Le congé maternité fait partie des allocations familiales de la CAF. Vous pouvez en bénéficier avant et après la naissance de votre enfant. Le congé maternité correspond à une suspension du contrat de travail, qui permet aux femmes enceintes salariées de cesser leur activité professionnelle durant la période précédant et suivant de la naissance de leur enfant, tout en continuant à percevoir une rémunération prise en charge par la Sécurité Sociale. Vous bénéficiez automatiquement d’un congé de maternité, en partie avant votre accouchement et en partie après. Le congé de maternité est obligatoire. Il faut savoir que le congé d’adoption est soumis à des règles spécifiques.
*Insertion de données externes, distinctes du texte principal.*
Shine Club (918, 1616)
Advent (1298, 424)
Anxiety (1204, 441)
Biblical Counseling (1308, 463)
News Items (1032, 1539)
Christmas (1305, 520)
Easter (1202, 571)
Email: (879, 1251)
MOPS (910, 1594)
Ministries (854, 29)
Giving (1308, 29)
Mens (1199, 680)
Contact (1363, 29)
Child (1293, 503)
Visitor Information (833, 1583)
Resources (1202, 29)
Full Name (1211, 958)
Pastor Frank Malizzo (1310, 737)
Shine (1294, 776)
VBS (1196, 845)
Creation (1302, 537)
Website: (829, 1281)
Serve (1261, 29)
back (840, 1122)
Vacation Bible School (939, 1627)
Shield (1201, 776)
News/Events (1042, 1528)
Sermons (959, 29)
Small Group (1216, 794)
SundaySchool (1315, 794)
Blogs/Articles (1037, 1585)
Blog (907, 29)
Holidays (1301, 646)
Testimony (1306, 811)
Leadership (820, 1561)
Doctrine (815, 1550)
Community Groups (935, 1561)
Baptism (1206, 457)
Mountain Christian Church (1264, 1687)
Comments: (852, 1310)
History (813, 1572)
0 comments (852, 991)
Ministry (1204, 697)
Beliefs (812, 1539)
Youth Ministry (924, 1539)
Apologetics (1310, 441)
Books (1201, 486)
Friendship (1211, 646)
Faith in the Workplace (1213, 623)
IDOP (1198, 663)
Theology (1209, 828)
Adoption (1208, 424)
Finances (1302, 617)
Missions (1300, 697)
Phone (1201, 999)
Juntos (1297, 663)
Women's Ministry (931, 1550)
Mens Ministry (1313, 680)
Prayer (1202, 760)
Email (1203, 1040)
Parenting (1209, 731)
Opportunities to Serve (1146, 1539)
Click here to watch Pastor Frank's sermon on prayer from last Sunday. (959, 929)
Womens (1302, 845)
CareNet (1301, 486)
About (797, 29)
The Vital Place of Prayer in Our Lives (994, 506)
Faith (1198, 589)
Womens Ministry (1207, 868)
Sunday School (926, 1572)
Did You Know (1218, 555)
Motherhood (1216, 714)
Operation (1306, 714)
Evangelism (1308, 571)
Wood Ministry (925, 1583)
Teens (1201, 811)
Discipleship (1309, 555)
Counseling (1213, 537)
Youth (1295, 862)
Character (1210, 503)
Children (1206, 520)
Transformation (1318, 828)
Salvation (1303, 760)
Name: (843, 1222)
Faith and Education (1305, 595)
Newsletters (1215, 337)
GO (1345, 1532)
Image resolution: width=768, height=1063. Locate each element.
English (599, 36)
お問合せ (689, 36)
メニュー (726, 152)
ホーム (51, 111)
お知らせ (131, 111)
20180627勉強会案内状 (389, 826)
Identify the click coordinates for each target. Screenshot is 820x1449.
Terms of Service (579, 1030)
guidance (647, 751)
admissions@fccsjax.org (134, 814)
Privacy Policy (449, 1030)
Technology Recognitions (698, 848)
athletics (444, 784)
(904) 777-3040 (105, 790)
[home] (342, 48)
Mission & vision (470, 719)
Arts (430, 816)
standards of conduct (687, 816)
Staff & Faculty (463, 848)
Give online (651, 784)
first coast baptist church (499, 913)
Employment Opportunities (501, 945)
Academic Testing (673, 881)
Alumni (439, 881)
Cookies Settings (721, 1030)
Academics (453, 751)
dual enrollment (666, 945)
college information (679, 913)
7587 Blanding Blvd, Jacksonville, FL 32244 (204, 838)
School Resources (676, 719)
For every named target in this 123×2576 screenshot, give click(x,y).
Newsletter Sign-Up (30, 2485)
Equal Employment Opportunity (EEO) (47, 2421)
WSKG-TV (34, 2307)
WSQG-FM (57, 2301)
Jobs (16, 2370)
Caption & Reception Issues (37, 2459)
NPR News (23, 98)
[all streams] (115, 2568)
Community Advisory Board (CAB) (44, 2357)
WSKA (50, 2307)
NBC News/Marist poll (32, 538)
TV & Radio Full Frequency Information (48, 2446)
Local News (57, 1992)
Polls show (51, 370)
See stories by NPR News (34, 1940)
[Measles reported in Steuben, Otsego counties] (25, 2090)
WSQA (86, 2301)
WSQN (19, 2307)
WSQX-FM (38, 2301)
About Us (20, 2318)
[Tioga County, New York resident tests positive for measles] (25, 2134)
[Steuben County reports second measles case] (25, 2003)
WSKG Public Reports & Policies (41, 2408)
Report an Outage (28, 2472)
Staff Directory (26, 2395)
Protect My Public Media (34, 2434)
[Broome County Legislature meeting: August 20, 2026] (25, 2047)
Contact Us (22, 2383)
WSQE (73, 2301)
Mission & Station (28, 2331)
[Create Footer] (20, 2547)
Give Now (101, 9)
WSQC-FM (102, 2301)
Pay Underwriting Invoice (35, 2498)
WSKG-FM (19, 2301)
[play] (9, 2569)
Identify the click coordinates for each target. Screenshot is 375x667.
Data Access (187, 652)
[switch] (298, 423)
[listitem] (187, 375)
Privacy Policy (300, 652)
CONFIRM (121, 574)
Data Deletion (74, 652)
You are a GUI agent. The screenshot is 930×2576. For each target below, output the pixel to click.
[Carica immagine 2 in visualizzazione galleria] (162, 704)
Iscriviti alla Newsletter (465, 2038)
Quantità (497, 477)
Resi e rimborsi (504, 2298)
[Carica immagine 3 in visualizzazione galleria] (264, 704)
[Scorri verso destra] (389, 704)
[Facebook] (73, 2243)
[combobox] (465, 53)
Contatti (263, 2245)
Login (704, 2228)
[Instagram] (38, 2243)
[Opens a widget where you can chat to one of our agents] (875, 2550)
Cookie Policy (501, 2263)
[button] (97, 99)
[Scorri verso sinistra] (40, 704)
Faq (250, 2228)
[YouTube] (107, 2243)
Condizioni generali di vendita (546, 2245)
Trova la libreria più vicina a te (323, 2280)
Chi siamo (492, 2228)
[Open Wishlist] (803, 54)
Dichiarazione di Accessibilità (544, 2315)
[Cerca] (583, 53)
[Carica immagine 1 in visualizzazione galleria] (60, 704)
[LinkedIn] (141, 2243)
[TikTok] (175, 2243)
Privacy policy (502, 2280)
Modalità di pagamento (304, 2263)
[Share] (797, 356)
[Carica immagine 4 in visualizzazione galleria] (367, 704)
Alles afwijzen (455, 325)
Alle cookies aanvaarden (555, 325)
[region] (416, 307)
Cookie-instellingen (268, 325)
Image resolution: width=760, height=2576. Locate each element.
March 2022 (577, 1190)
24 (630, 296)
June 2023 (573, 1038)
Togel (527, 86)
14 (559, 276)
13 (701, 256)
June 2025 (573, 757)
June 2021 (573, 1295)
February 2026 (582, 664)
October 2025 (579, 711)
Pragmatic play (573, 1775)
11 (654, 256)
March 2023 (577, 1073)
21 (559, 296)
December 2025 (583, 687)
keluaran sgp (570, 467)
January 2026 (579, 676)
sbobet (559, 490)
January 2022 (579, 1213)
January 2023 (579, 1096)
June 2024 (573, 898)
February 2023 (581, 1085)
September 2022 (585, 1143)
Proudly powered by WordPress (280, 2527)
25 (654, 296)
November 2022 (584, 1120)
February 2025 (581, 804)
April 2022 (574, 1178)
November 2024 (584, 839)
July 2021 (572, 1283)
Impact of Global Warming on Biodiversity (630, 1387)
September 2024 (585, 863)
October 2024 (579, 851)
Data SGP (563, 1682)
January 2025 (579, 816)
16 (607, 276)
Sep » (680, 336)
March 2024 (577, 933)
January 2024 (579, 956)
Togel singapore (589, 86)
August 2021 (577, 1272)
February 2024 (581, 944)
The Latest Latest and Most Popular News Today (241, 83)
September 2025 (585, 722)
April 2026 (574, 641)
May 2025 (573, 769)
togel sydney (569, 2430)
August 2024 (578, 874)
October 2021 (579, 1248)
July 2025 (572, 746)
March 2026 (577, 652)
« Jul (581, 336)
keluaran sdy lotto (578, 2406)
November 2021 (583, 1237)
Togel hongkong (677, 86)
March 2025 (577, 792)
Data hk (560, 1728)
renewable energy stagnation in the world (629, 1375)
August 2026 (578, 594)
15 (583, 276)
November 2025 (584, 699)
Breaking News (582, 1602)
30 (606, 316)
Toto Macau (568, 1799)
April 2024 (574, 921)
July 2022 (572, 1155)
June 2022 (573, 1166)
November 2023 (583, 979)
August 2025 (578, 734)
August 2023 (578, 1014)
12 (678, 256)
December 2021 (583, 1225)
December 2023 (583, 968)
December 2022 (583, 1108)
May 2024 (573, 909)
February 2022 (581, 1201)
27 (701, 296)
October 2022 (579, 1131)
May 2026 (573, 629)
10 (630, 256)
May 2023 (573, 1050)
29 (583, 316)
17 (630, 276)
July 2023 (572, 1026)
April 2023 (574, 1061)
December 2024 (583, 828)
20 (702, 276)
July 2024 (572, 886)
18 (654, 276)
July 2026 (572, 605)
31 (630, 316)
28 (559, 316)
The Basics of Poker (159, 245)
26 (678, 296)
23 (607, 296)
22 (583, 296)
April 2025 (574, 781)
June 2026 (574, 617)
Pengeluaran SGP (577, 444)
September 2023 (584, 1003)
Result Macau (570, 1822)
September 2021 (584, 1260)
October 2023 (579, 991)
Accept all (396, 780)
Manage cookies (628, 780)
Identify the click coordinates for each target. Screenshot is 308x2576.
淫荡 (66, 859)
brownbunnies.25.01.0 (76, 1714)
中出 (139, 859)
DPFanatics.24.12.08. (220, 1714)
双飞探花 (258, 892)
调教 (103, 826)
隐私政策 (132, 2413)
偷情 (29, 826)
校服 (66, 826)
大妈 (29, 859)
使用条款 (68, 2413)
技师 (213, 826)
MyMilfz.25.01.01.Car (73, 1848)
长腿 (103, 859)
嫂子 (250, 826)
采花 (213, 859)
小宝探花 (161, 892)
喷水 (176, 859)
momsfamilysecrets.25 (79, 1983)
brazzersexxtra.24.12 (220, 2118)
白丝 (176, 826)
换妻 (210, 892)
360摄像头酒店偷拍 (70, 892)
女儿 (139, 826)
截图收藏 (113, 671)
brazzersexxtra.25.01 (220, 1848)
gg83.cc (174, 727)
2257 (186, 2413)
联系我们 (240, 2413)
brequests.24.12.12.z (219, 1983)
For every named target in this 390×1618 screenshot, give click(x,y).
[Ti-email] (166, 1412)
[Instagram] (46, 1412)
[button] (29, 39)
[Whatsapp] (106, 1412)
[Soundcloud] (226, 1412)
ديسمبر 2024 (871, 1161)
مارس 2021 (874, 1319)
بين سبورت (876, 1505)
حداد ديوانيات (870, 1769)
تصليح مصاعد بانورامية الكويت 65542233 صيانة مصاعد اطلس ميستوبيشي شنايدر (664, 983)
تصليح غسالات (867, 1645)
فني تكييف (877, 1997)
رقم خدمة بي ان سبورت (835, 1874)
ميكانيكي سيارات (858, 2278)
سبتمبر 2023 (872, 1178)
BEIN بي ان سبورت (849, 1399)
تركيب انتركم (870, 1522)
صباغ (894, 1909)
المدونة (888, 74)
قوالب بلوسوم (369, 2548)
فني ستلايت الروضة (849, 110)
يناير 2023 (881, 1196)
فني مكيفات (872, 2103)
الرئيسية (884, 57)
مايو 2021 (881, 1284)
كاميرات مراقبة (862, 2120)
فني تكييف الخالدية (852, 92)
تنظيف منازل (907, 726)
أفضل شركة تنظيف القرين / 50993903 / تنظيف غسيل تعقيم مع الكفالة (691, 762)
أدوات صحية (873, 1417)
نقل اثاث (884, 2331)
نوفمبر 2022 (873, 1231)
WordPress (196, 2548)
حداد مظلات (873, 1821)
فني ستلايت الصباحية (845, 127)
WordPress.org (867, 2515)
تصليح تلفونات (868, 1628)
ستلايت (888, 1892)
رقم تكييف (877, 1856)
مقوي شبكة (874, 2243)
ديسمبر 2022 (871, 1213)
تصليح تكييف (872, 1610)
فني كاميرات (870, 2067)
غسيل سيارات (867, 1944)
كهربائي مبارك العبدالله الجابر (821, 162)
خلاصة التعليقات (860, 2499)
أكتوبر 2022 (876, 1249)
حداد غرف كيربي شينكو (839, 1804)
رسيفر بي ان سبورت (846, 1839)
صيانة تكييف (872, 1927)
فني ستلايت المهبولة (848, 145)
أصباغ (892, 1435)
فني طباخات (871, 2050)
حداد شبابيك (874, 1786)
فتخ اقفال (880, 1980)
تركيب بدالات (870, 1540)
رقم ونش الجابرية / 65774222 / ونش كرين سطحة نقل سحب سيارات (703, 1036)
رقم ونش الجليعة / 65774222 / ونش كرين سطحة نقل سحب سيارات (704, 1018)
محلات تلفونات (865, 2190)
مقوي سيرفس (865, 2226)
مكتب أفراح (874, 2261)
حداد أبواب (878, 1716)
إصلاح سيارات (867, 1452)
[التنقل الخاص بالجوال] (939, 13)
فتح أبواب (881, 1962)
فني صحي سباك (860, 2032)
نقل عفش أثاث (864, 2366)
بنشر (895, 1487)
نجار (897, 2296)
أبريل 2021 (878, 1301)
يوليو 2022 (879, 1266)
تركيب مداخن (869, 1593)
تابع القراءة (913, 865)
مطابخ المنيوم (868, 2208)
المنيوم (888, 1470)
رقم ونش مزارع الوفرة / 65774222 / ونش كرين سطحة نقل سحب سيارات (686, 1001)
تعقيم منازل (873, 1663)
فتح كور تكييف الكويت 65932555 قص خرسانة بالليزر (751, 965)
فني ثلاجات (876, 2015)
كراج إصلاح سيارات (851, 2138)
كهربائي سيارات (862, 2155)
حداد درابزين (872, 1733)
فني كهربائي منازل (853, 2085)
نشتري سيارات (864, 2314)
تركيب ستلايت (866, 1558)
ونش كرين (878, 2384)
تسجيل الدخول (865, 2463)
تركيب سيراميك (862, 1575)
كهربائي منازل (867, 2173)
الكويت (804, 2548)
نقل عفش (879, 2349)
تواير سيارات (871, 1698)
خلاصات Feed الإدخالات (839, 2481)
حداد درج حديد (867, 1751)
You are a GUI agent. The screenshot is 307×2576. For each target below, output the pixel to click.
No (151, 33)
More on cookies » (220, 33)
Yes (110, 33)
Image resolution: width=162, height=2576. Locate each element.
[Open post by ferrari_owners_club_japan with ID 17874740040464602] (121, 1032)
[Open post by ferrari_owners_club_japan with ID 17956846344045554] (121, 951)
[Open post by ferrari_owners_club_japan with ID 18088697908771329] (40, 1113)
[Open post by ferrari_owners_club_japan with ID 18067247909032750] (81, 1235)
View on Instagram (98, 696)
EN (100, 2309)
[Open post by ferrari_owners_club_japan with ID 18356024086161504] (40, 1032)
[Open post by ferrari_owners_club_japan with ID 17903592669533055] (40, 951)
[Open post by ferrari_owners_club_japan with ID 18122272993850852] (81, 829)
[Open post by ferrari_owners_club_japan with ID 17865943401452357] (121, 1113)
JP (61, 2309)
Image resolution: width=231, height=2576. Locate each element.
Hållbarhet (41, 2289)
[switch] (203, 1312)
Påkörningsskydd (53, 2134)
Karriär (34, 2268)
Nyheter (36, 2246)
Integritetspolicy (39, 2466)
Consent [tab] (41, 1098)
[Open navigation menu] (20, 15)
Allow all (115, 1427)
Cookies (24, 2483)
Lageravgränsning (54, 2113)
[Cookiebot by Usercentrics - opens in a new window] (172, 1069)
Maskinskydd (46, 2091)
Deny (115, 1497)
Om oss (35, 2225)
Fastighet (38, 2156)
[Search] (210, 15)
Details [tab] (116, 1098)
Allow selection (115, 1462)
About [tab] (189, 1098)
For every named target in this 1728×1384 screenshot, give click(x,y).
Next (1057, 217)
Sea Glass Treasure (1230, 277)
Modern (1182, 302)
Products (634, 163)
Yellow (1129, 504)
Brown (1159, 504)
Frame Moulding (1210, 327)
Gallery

Pendant votre congé maternité, vous ne percevez pas de salaire. Le congé maternité minimum est d’une durée de 16 semaines.
Vous l’ignorez peut-être, mais la Caisse d’Allocations Familiales n’est pas la seule à vous aider lors de l’arrivée d’un enfant. Contrairement à la prime de naissance, cette aide de votre mutuelle n’est soumise à aucune condition de ressources. Le montant est toutefois assez variable, s’échelonnant généralement de 50 € à 1 000 €. En moyenne, un français perçoit 200 € de sa mutuelle pour accueillir un nouveau-né.
Le dispositif de la prime de naissance fait partie des aides de la PAJE, la Prestation d’accueil du jeune enfant, qui comprend également l’allocation de base, la Prestation partagée d’éducation de l’enfant (PréParE) et un complément de libre choix du mode de garde.
Mortinaissance et Avortement Spontané
La mortinaissance est le terme exact pour désigner un enfant mort-né. Cela se produit lorsque le bébé meurt après 20 semaines de gestation, mais avant l’accouchement, soit in utero. On appelle avortement spontané, ou fausse couche, la mort fœtale qui survient avant 5 mois de grossesse. La fréquence de la mortinaissance est d’environ cinq sur mille grossesses.
Si l’accouchement a eu lieu avant 22 semaines d aménorrhées, le médecin peut établir un arrêt de travail qui ouvre droit à une indemnisation par l’assurance maladie. Le père, quant à lui, peut bénéficier d’une autorisation exceptionnelle d’absence pour événement familial. Si l’accouchement a eu lieu après 22 semaines d’aménorrhée, vous pourrez bénéficier d’un congé maternité. Cette grossesse sera prise en compte par la sécurité sociale pour le calcul des congés maternité ultérieurs (notamment pour les congés supplémentaires pour le 3ème enfant). Certains employeurs accordent ce congé sans pré- avis compte tenu du caractère inattendu de cette naissance particulière.